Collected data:
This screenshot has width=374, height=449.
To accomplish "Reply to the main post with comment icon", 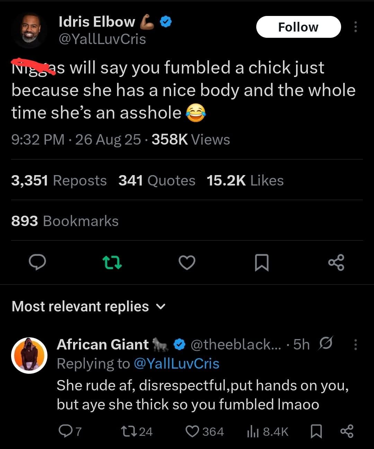I will pos(37,262).
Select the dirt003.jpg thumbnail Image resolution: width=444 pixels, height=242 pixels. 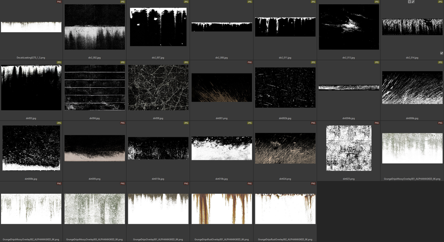(31, 87)
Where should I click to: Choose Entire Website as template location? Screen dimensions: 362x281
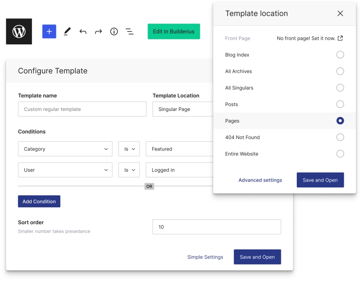[340, 154]
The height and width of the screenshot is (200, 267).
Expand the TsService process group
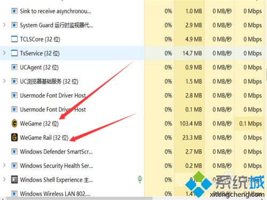(4, 53)
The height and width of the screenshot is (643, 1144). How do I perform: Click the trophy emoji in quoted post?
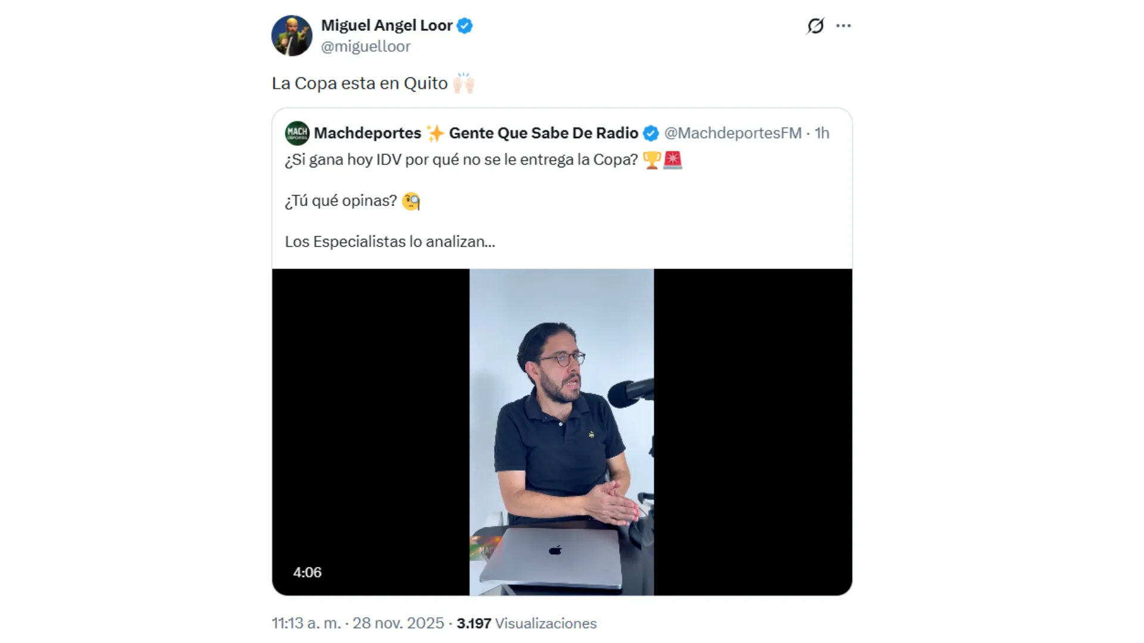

EXERCISE DESCRIPTION: The lines to return run from the line containing "Expand the TsService process group" through the last line of the records. Give them exactly, omitting pictures.

REPLY TO THE EXERCISE:
Expand the TsService process group
(4, 53)
The height and width of the screenshot is (643, 1144). How do I perform: Click the trophy emoji in quoted post?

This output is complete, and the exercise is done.